:: THE INPUT

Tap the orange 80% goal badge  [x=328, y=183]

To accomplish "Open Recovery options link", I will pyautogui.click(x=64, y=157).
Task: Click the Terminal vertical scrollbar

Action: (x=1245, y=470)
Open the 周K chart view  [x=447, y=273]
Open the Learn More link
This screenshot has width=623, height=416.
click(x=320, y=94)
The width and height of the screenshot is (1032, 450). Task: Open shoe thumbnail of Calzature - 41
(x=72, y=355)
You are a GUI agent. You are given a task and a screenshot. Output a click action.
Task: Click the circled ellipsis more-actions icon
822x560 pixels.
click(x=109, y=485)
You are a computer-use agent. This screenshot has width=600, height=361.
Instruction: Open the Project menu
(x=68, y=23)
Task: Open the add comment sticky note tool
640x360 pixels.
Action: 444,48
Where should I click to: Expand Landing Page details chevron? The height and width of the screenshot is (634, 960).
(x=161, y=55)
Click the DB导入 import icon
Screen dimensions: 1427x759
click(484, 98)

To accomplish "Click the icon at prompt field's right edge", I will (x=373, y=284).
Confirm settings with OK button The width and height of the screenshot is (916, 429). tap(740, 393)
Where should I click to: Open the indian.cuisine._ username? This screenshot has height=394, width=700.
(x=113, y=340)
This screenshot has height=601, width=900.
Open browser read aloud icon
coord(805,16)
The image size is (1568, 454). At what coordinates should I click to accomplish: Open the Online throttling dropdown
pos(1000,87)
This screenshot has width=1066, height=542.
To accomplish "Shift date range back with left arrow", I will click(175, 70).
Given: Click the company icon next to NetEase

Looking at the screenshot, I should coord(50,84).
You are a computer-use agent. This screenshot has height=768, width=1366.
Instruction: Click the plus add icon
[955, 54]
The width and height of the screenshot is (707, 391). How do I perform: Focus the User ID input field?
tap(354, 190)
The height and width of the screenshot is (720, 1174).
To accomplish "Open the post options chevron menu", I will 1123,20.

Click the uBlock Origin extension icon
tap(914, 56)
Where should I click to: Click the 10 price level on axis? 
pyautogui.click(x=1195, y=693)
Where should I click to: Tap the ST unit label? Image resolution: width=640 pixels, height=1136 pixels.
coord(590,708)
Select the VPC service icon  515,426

::::

*ABOUT THIS TASK*. Calculate the number of lines above that include the word "will", giving that number by itself.

*WRITTEN ANSWER*. 4